Зная то немногое, что я знал о «Табличках Занту», я предположил (правильно, как выяснилось), что в других книгах речь идет об оккультизме и демонологии — предметах, которые меня нисколько не интересовали.
Заглянуть в другую книгу на английском языке я решил, чтобы подтвердить мое предположение, потому что это была старая рукопись, написанная тонким неразборчивым почерком и, судя по всему, пером, она носила причудливое, но зловещее название: «О злых чарах, совершенных в Новой Англии демонами не человеческой формы». На книге не было ни даты, ни имени автора, и рукопись, по-видимому, была неуклюже собрана руками переплетчика-любителя. Я просмотрел ее, не найдя ничего, кроме уродливых, суеверных деревенских сплетен о больном уме, — другой Коттон Мэзер, скажете вы. В Аркхеме и Салеме было много таких «богобоязненных» (так называемых) охотников за ведьмами в старые добрые времена. Я отбросил книгу в сторону.

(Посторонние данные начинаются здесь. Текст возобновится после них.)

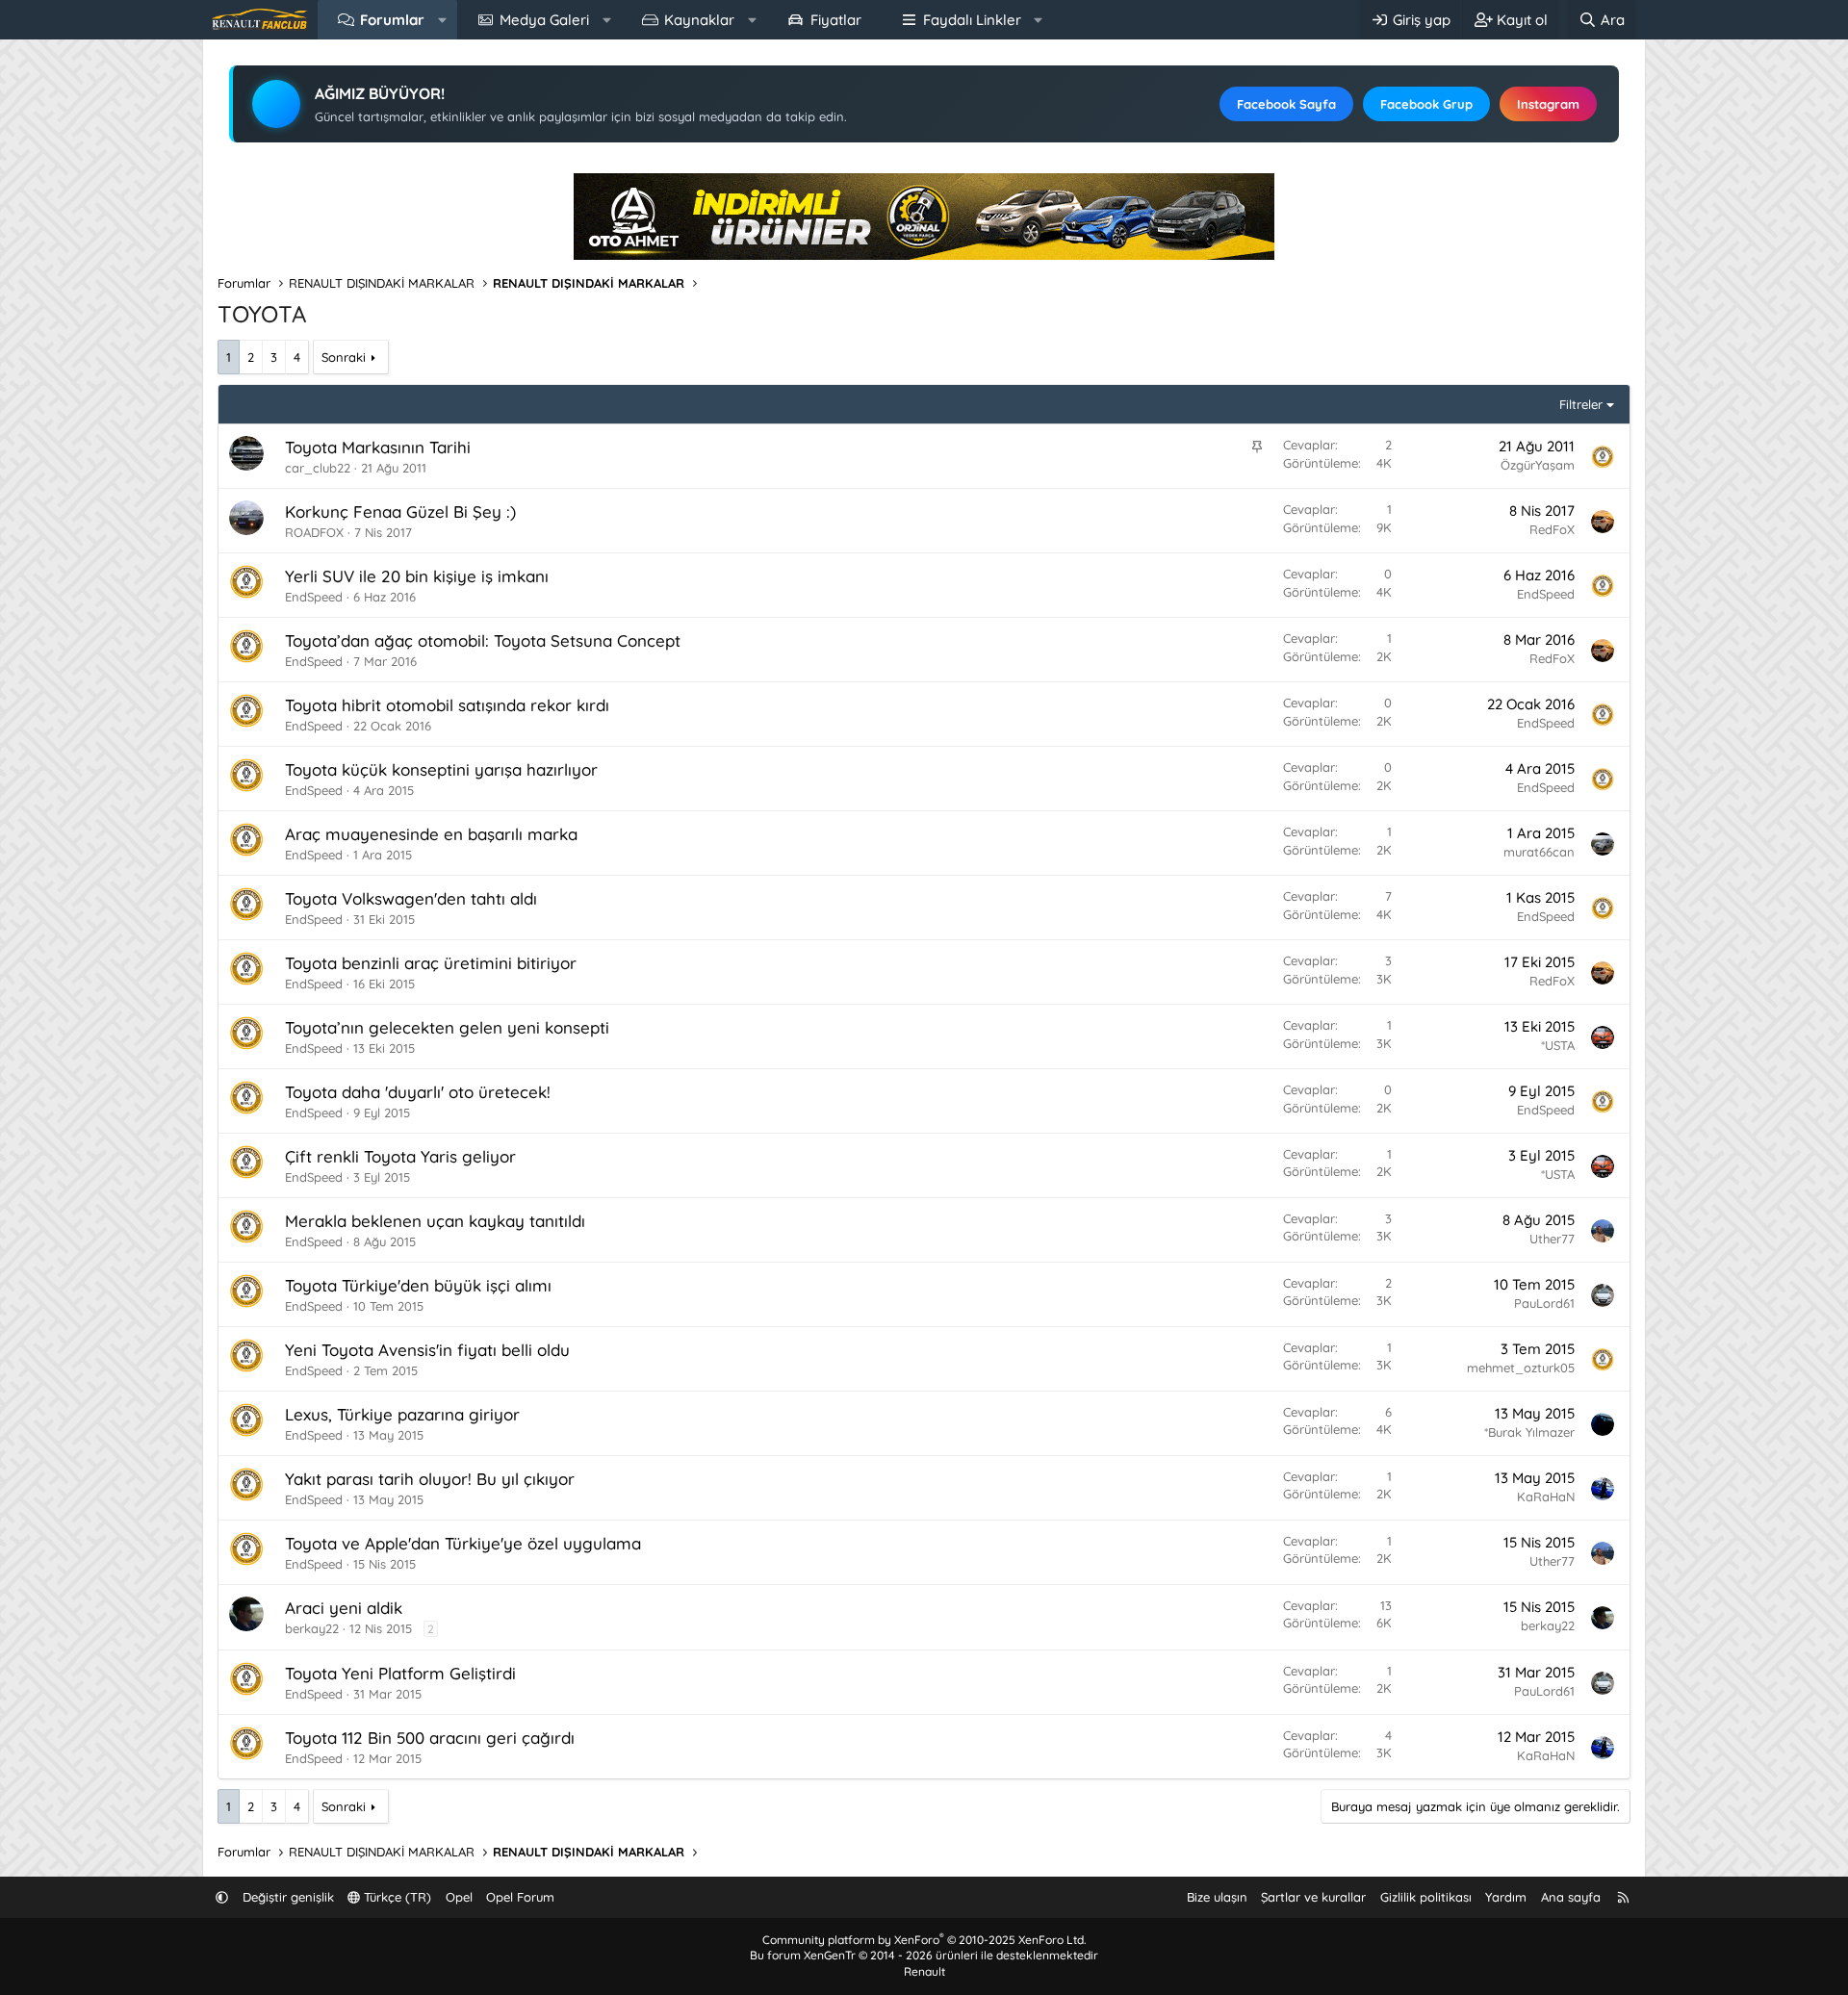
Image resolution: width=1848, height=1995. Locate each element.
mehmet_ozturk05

На самом дне чемодана я нашел сверток помятых листов бумаги, исписанных рукой моего кузена. Они были озаглавлены: «Дневник Джареда Фуллера»: 1929 год.
Я просмотрел начальные страницы и остановился, чтобы внимательно прочитать запись, настолько заинтриговавшую меня, что я копирую ее текст в своем журнале.
Из Дневника Джареда Фуллера
4 сентября.
На закате, или вскоре после этого, когда созвездие Персея поднялось в небе, снова услышал звук песнопений из леса на каком-то животном языке, который не может исходить из человеческих губ. Раздавалось ли это из «мертвого места» в Глубоких Лесах, где лежит Великий камень, или дальше? Снегопад опять скроет от меня следы поутру. Снова я напрягался, чтобы разобрать хоть что-то из воющего, хрюкающего, тараторящего языка, но одно слово или имя повторялось очень часто: Оссадогова, вслед за которым всегда следовало (как в некотором литургическом ответе) второе дикое имя или что-то похожее: Звилпоггуа. Эти лесистые холмы стали домом для дьявольских-культов и колдунов давно, бог знает, а так же для жестоких индейских тайных обществ еще до того, как первые белые поселенцы появились в этих землях. Разумеется, в округе нет индейцев, но сельские жители здесь невежественные, суеверные, имеют близкородственные связи, вырождающиеся, а старые убеждения живут и с трудом умирают.